• **YOUR ASSIGNMENT**: Write out, word for word, the part of the listing below that opens with the line containing "This screenshot has width=640, height=448." and closes with the line containing "Given: Select suggested username palomaputa74", keeping both of those lines and adding no others.

• **DATA FOR PROCESSING**:

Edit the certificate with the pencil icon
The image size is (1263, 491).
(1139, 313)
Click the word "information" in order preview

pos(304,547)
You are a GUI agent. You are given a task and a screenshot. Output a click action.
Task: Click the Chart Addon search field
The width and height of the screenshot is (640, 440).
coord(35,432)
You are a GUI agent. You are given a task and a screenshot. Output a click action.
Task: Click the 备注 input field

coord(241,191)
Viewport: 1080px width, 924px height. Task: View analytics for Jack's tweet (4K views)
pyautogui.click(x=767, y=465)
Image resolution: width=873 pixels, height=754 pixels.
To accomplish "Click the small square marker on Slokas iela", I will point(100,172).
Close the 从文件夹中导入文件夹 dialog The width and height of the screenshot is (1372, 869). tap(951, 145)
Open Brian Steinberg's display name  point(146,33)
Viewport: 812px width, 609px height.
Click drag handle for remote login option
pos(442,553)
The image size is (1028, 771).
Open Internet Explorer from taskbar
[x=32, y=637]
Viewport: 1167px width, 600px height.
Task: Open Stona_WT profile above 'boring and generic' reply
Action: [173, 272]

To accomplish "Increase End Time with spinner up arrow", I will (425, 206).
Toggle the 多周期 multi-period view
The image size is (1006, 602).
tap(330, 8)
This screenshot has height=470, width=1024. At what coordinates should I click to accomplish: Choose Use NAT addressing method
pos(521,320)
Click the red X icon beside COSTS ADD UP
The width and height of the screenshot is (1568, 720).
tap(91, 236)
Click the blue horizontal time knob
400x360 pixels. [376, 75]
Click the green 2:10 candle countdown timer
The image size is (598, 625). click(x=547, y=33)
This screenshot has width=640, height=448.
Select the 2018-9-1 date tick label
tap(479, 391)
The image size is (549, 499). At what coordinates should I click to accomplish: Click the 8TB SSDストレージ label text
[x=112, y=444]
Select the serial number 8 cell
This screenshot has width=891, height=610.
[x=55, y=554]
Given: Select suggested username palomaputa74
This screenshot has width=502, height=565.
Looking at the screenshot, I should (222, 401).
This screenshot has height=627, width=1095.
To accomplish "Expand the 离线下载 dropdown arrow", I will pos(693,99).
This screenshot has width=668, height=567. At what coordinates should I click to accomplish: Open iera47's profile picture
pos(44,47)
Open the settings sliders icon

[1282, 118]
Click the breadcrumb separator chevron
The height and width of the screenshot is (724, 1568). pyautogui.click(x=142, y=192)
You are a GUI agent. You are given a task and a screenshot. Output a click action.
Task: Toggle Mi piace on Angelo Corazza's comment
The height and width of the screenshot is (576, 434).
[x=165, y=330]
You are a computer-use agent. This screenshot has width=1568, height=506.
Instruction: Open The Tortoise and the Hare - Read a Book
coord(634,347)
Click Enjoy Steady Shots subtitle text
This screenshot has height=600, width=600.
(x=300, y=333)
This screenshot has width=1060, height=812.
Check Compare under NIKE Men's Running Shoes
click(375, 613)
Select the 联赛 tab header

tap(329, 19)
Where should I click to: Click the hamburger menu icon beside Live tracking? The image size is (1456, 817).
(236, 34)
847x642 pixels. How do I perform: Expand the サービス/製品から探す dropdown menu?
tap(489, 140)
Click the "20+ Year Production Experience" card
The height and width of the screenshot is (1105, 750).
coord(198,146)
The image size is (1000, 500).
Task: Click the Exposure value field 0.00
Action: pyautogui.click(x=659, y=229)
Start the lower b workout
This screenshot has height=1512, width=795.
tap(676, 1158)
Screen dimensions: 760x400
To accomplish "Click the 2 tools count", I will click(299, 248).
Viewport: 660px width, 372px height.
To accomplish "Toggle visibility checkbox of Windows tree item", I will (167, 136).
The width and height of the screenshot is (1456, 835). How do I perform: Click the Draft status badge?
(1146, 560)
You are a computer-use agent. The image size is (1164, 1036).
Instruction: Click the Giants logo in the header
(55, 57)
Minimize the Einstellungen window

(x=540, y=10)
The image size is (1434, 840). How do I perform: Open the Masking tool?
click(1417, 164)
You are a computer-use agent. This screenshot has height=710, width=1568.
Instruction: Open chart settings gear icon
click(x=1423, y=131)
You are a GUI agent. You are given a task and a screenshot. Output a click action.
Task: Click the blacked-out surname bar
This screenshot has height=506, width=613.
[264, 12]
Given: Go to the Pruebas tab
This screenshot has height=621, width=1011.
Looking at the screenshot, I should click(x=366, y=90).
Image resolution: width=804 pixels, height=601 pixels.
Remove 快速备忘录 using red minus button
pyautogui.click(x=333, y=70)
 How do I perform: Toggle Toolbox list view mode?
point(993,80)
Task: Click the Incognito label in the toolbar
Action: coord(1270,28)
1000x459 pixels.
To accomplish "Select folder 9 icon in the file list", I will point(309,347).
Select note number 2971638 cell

• **REPLY TO THE EXERCISE**:
This screenshot has width=640, height=448.
Select the 2018-9-1 date tick label
tap(479, 391)
The image size is (549, 499). At what coordinates should I click to accomplish: Click the 8TB SSDストレージ label text
[x=112, y=444]
Select the serial number 8 cell
This screenshot has width=891, height=610.
[x=55, y=554]
Given: Select suggested username palomaputa74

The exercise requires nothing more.